The man contracted COVID-19 in December 2020 and was cured in January of this year.
Researchers in Britain recently cured a man infected with the coronavirus for 411 days, according to a report in Washington Post. The details of his battle with the disease have been published in the peer-reviewed academic journal Clinical Infectious Diseases. The study details the methodology used to help patients clear COVID-19. It also cites the researchers describing how the man survived for more than a year with the virus in him.
The patient in question is 59 years old and has not been identified by name, according to the Washington Post report. The outlet went on to say that the patient had a weak immune system as a result of a kidney transplant and use of an immunosuppressant.
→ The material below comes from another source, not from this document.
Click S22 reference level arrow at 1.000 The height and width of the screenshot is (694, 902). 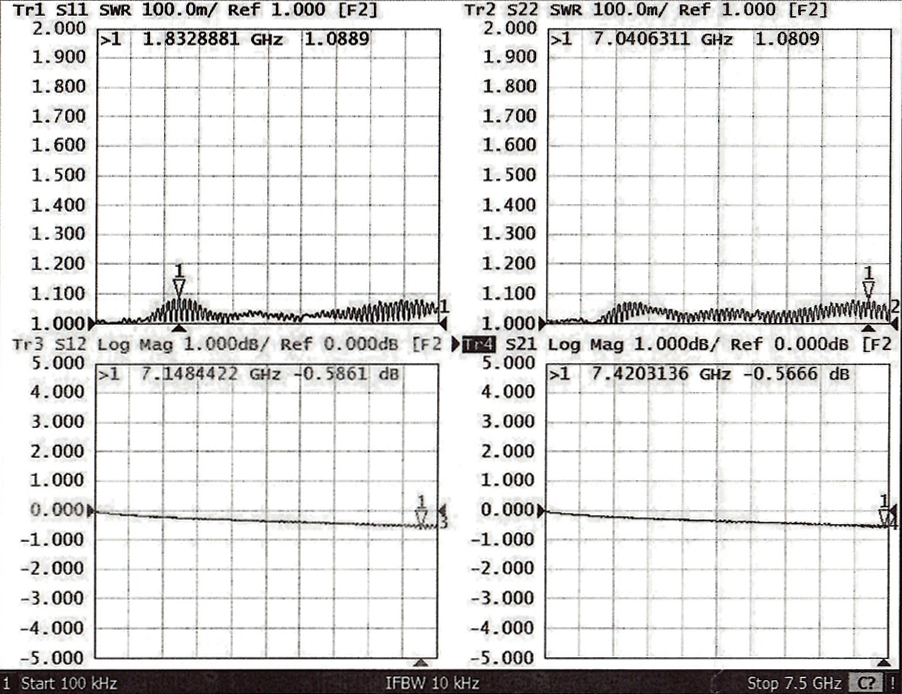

The condition is rare and different from long-term COVID.
The patient contracted COVID-19 in December 2020 and continued to test positive for the virus until January 2022. Ultimately testing negative after genetic sequencing revealed the virus strain he had and the treatment required.
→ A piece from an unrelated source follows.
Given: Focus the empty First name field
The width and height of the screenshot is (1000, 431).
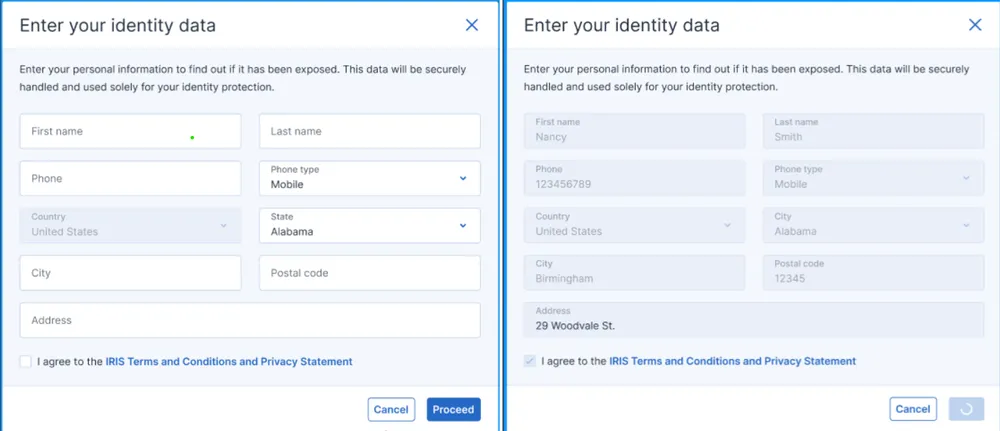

The healthcare experts were stunned and had been investigating how this was possible for so long. The research was led by infectious disease physician Luke Blagdon Snell of Guy’s and St Thomas’ NHS Foundation Trust, who had studied immunocompromised people to understand which mutations occur and whether new variants develop over time.
“When we looked at his virus, it was something that existed long ago — way before Omicron, way before Delta and even before Alpha. So it was one of those older, early variants from the start of the pandemic,” Mr Blagdon said. Snell told Washington Post.
The researchers found that treatments given to the patient were ineffective because he had a previous strain of virus. But once they found the new information, the patient was given the treatment that had been superseded by the new variants, which helped.